Cyrus Field tente maintes fois de convaincre le Congrès américain. Franklin Pierce, le Président des États-Unis, finit par accorder les navires demandés le dernier jour de son mandat présidentiel. Field pense avoir atteint son objectif. Rien ne peut plus l’arrêter. Bientôt, l’« Agamemnon » et le « Niagara » s’élanceront en mer depuis l’Irlande.


Un câble gigantesque

Cyrus Field donne le coup d’envoi. Il charge la société anglaise « Glass & Eliott » de fabriquer ses câbles. En 1857, la manufacture d’un câble sous-marin d’une longueur inouïe relève de l’exploit. Field exige en effet 4 000 kilomètres de câble parfaitement isolé en six mois !

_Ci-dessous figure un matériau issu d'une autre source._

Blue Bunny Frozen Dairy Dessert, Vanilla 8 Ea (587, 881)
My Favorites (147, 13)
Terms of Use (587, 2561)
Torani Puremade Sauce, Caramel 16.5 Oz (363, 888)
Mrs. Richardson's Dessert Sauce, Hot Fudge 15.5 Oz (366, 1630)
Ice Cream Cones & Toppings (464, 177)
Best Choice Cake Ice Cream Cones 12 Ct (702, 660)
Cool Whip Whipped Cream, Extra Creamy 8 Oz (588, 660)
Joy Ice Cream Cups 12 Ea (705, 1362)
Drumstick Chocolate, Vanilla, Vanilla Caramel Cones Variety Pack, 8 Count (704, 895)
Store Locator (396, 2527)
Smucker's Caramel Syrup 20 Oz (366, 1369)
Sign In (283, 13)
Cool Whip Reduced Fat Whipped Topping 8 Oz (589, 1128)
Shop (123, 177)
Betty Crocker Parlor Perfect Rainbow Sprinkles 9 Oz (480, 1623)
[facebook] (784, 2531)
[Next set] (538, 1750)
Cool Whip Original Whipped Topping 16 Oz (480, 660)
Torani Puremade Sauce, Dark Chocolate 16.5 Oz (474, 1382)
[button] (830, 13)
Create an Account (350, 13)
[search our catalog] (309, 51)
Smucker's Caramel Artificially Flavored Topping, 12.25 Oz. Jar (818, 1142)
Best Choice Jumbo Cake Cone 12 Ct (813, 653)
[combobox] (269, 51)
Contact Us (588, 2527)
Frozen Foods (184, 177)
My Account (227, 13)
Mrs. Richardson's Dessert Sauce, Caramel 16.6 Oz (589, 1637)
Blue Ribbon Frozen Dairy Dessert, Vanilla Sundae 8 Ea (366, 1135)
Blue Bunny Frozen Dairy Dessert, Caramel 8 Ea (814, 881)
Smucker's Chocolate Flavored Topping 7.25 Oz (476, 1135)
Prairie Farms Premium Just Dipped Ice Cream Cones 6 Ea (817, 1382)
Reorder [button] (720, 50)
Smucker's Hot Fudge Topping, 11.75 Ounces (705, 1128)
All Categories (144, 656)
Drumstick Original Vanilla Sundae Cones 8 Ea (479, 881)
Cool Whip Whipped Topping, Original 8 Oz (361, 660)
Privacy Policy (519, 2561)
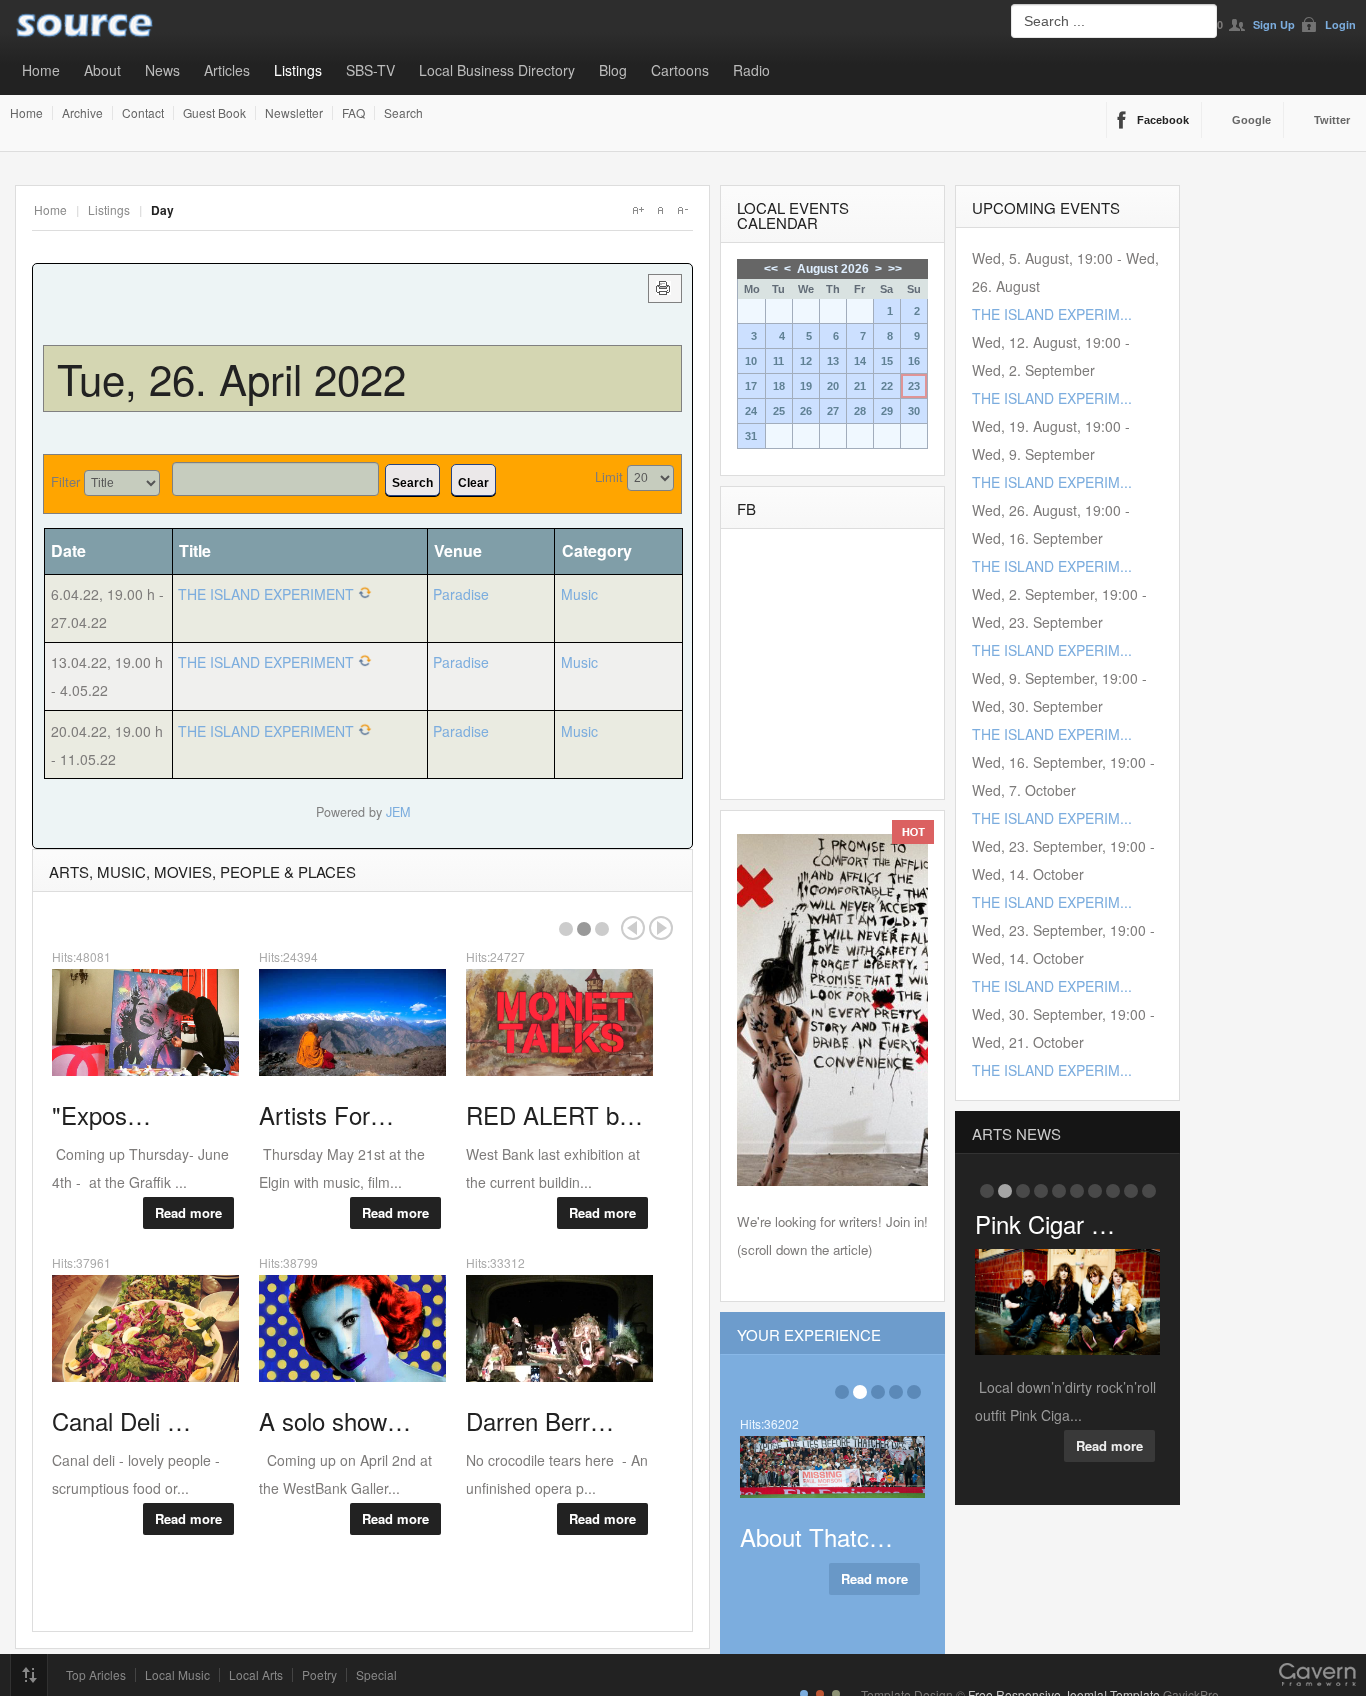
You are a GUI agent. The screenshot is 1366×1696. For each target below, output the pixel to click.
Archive (82, 113)
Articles (227, 70)
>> (895, 269)
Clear (473, 483)
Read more (188, 1212)
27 (833, 411)
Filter (65, 481)
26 (806, 411)
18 (779, 386)
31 (751, 436)
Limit (609, 476)
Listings (298, 70)
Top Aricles (96, 1675)
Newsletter (294, 113)
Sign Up (1274, 24)
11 (778, 361)
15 (887, 361)
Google (1251, 120)
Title (195, 550)
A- (682, 210)
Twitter (1332, 120)
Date (68, 550)
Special (376, 1675)
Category (597, 550)
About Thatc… (816, 1536)
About (102, 70)
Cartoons (680, 70)
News (162, 70)
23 (914, 386)
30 (914, 411)
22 (887, 386)
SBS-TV (370, 70)
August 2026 (833, 269)
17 (751, 386)
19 (806, 386)
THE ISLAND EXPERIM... (1052, 314)
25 (779, 411)
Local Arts (256, 1675)
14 (860, 361)
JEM (398, 812)
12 (806, 361)
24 (751, 411)
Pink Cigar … (1045, 1223)
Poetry (319, 1675)
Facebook (1163, 120)
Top (29, 1675)
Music (579, 594)
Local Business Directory (497, 70)
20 (833, 386)
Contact (143, 113)
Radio (751, 70)
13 (833, 361)
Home (41, 70)
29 (887, 411)
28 (860, 411)
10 (751, 361)
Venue (458, 550)
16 (914, 361)
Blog (613, 70)
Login (1340, 24)
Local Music (177, 1675)
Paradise (461, 594)
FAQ (353, 113)
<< (771, 269)
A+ (638, 210)
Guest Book (214, 113)
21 (860, 386)
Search (403, 113)
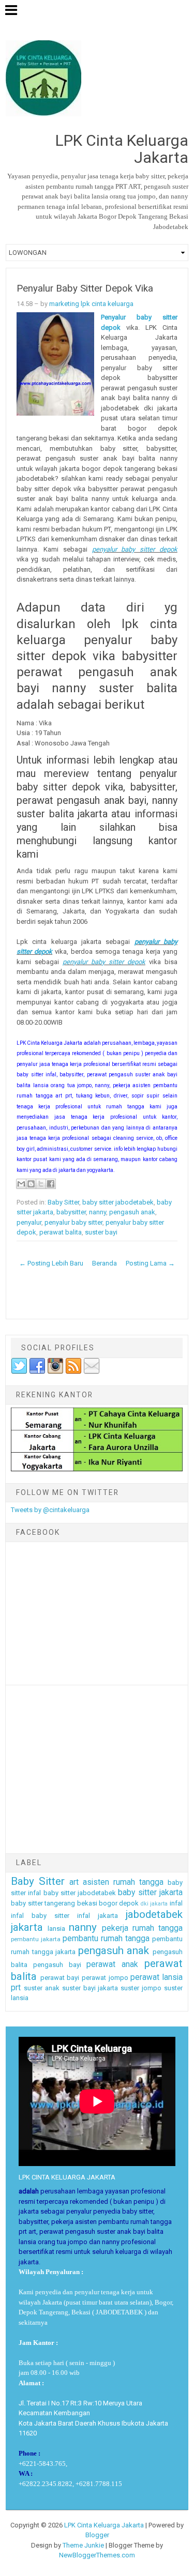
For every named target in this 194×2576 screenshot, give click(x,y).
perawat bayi (60, 1977)
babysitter (71, 1212)
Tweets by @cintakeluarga (50, 1510)
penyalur (29, 1222)
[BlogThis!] (31, 1184)
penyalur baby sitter (73, 1222)
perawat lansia (156, 1977)
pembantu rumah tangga (106, 1938)
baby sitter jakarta (150, 1892)
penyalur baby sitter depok (134, 549)
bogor (108, 1903)
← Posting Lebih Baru (51, 1263)
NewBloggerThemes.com (97, 2555)
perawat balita (60, 1232)
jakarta (27, 1927)
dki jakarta (154, 1903)
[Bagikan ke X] (41, 1184)
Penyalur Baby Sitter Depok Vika (85, 288)
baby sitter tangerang (43, 1903)
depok (129, 1903)
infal (176, 1903)
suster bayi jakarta (90, 1988)
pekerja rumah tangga (142, 1928)
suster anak (41, 1988)
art (74, 1882)
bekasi (87, 1903)
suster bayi (101, 1232)
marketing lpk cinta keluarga (91, 304)
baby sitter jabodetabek (118, 1202)
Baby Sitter (63, 1202)
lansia (56, 1928)
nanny (97, 1212)
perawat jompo (105, 1977)
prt (16, 1987)
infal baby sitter (40, 1915)
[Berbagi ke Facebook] (51, 1184)
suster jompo (141, 1988)
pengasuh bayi (57, 1965)
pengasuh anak (132, 1212)
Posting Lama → (150, 1263)
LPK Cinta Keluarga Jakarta (104, 2525)
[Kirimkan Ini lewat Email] (21, 1184)
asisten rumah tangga (123, 1882)
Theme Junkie (83, 2545)
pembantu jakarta (36, 1939)
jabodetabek (154, 1914)
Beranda (104, 1263)
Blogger (97, 2535)
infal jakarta (97, 1915)
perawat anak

Une seconde entreprise sera finalement contactée pour respecter le délai. Cet empressement ne restera pas sans conséquence. Pendant ce temps, l’« Agamemnon » et le « Niagara » sont transformés pour accueillir des dérouleuses sur leur pont. Ces machines doivent réguler la vitesse de déroulement du câble. Si le câble défile trop vite, il forme des nœuds, s’il défile trop lentement, il peut rompre. Quand le câble est enfin livré, 120 hommes mettent trois semaines à enrouler l’immense serpent dans des cuves rondes installées dans les cales.